China-U.S. AI Investment Landscape: Investment intensity is close between China and the U.S., but China is stronger when considering infrastructure; the macroeconomic pull effect is more evident in the U.S

► Technology Equipment Investment: China's nominal investment scale is 60% of that of the United States, but the proportion of GDP is comparable, both at 3.3-3.4%. If we define narrow AI investment as technology hardware + software equipment under GDP, the United States is expected to reach approximately USD 1.05 trillion by 2025, accounting for 3.4% of nominal GDP, an increase of 0.5ppt since 2023. China's equivalent technology hardware + software annualized scale is about USD 650 billion (4.6 trillion yuan), which is equivalent to 60% of the United States, accounting for 3.3% of nominal GDP, similar to that of the United States (Chart 15).

Chart 15: The proportion of U.S. technology investment to nominal GDP in 2025 is 3.4%, close to China's 3.3%

Source: Haver, CICC Research Department

► Investment including infrastructure: China's proportion of GDP is close to 6%, higher than the United States' 4.6%. The AI industry chain is not limited to technology equipment; considering the construction of data centers and power facilities, as well as R&D investment in related industries, the spillover demand for AI in the United States may bring an investment increment of USD 400 billion by 2025, raising the broad AI investment scale to USD 1.4 trillion, accounting for 4.6% of nominal GDP (Chart 16).

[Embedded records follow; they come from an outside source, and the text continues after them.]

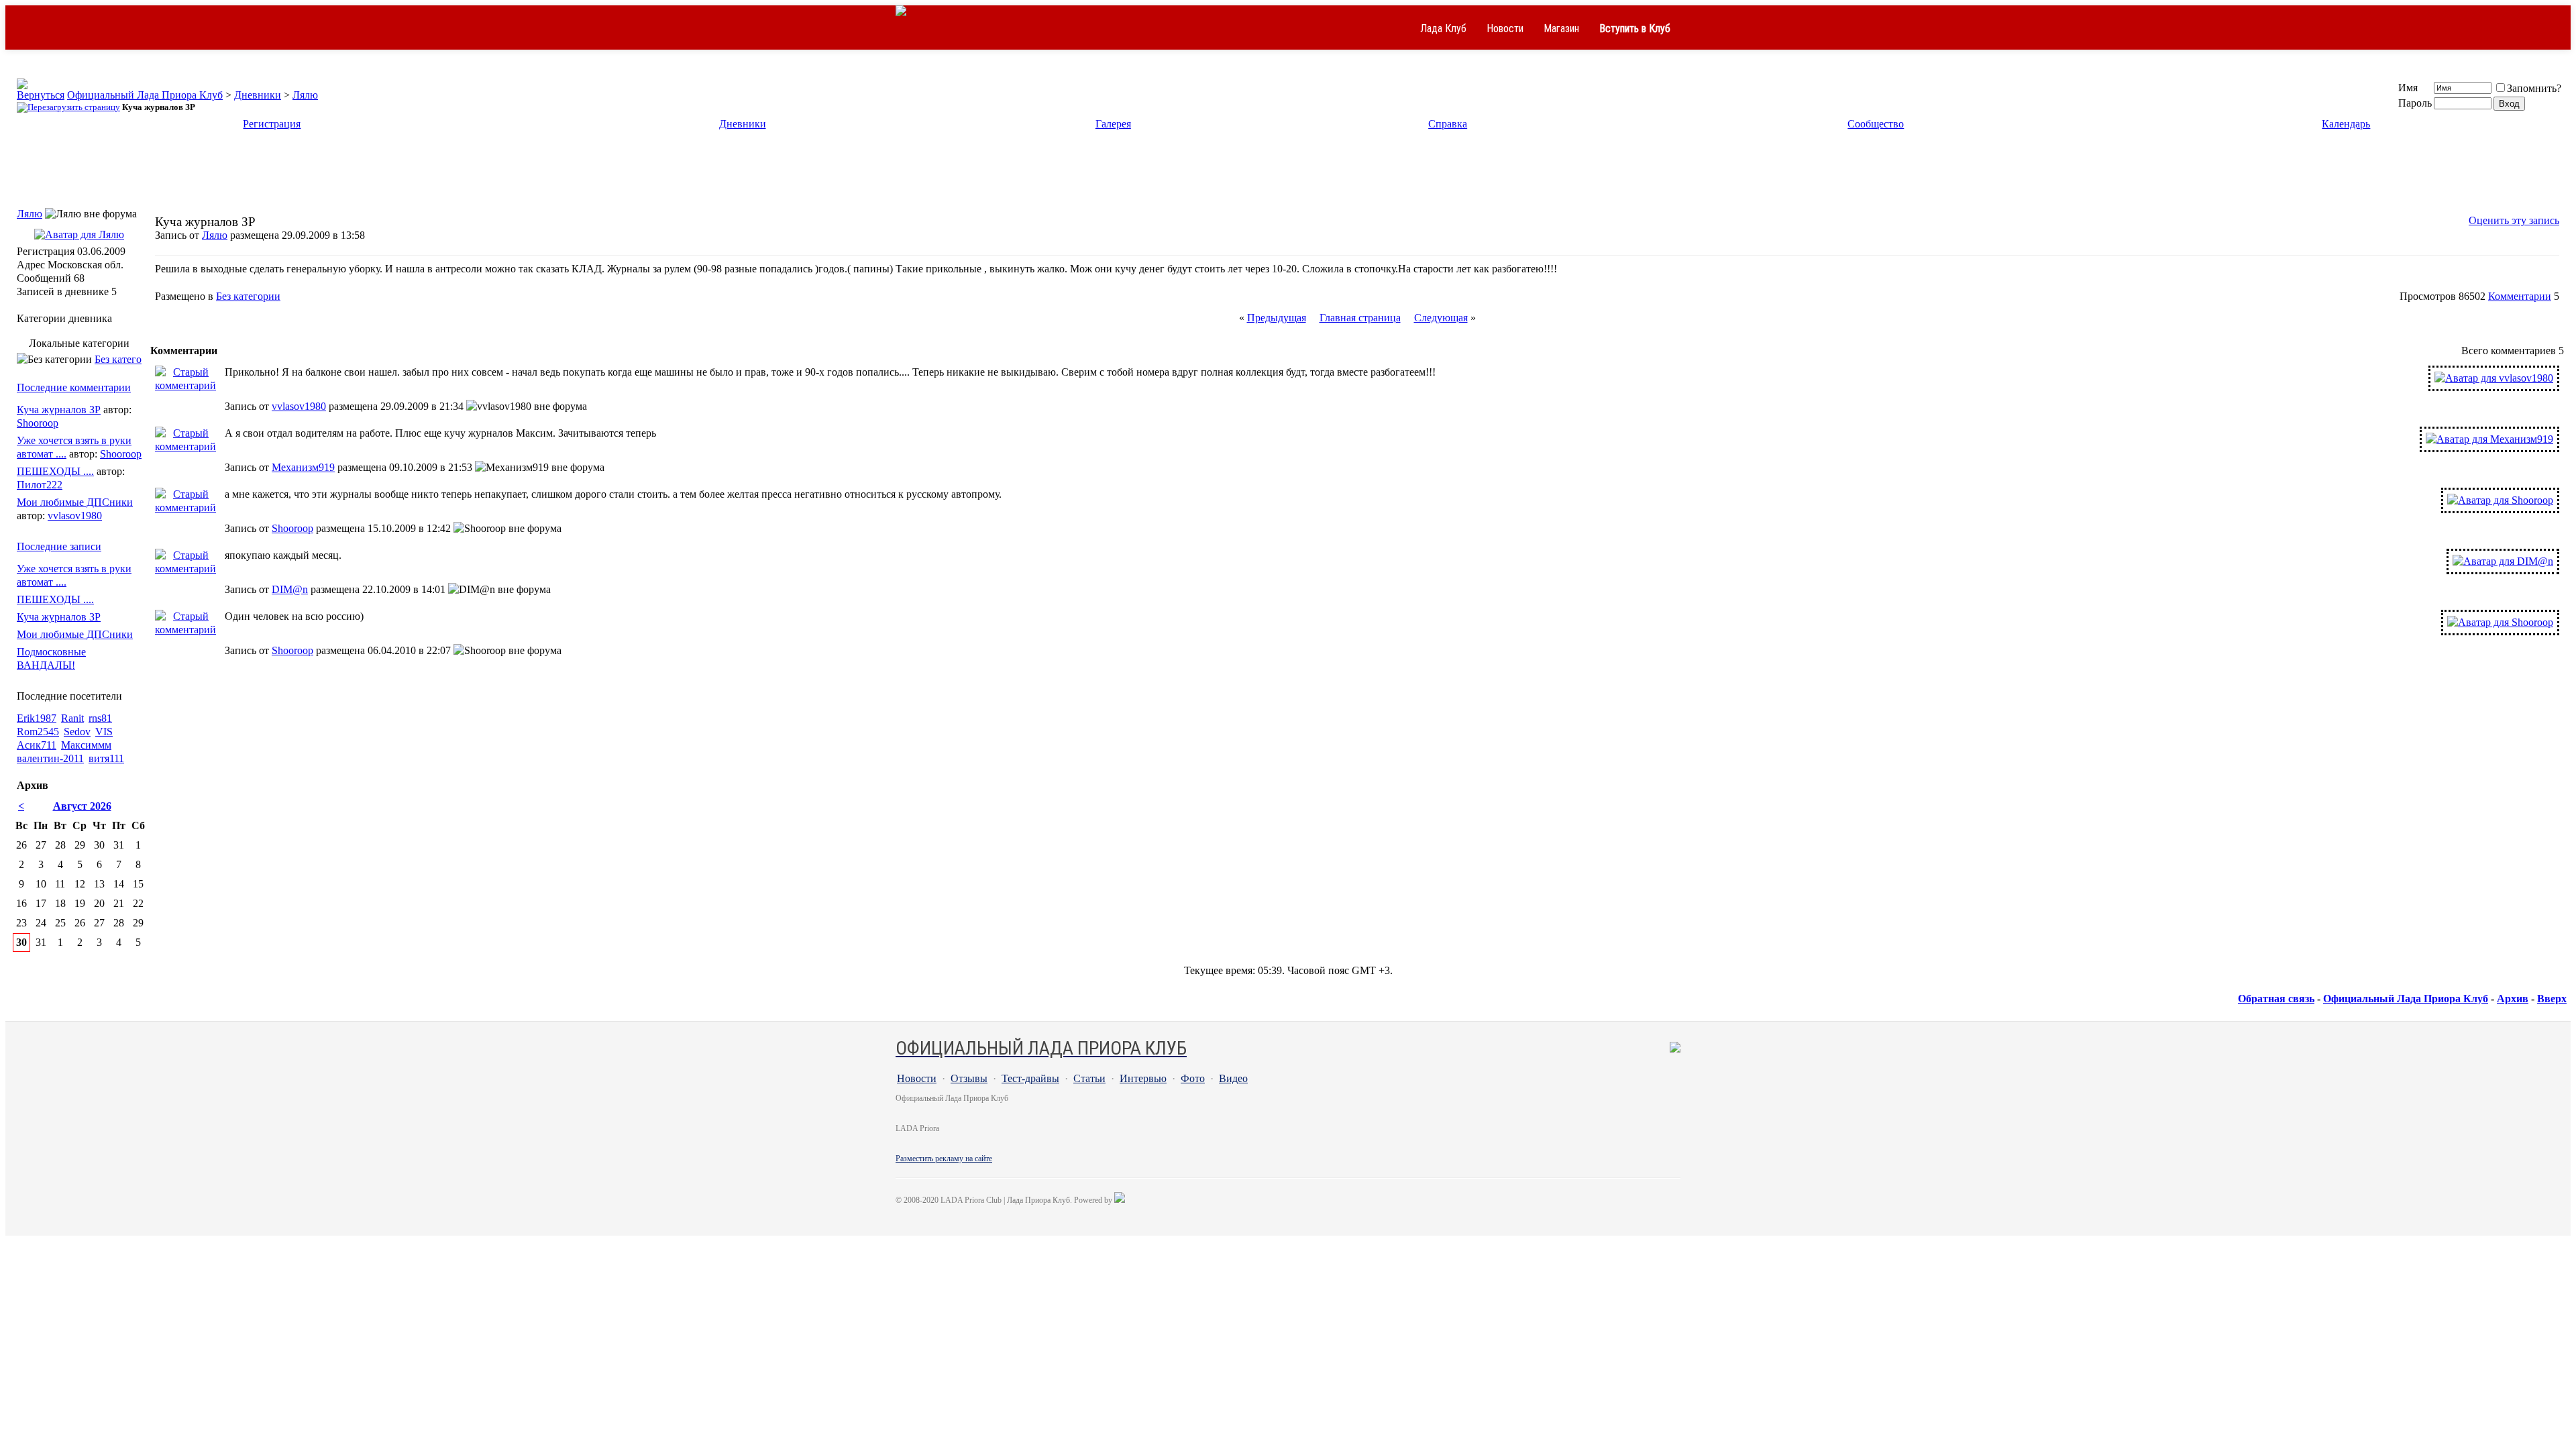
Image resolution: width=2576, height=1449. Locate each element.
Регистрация (272, 123)
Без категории (248, 296)
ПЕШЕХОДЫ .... (55, 471)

However, the GDP itemization between China and the United States is not consistent, so we use the increase in computing power scale to measure the positive pull of AI investment on GDP.

Chart 16: The scale of U.S. AI-related investment may rise to USD 1.4 trillion by 2025, accounting for 4.6% of nominal GDP

Source: Haver, CICC Research Department

The China Academy of Information and Communications Technology mentioned in the "Research Report on the Development of Computing Power Economy (2025)" that [11] "According to empirical analysis, a 1% increase in computing power scale corresponds to a 0.425‰ increase in China's GDP." According to IDC data, China's computing power scale is expected to increase by 43% year-on-year by 2025, corresponding to an increase of 2.5 trillion yuan in GDP (accounting for 1.8% of the overall nominal GDP), and China's broad AI investment scale may rise to 5-6% (Chart 17) Chart 17: China's computing power scale will increase by 43% in 2025, corresponding to AI investment scale potentially rising to 5-6%

Source: Haver, China Academy of Information and Communications Technology, IDC, CICC Research Department

► Economic Contribution: The U.S. information technology sector contributes 30% to GDP growth, while China contributes 10%. When measuring the macroeconomic impact of the AI industry in China and the U.S., to avoid the influence of equipment imports and capital goods prices, we still observe the actual value created by the technology industry domestically using the industry value-added (GVA) approach. If we only compare the contribution of the information technology sector to GDP, the U.S. contributed 0.6 percentage points (34% of the total) to the 1.6% real GDP growth in the first half of 2025, while China's information technology industry contributed 0.55 percentage points to the overall cumulative year-on-year growth of 5.2% in the first three quarters of 2025, with a contribution ratio of 10.6%, slightly up from 9.6% in 2023 (Chart 18).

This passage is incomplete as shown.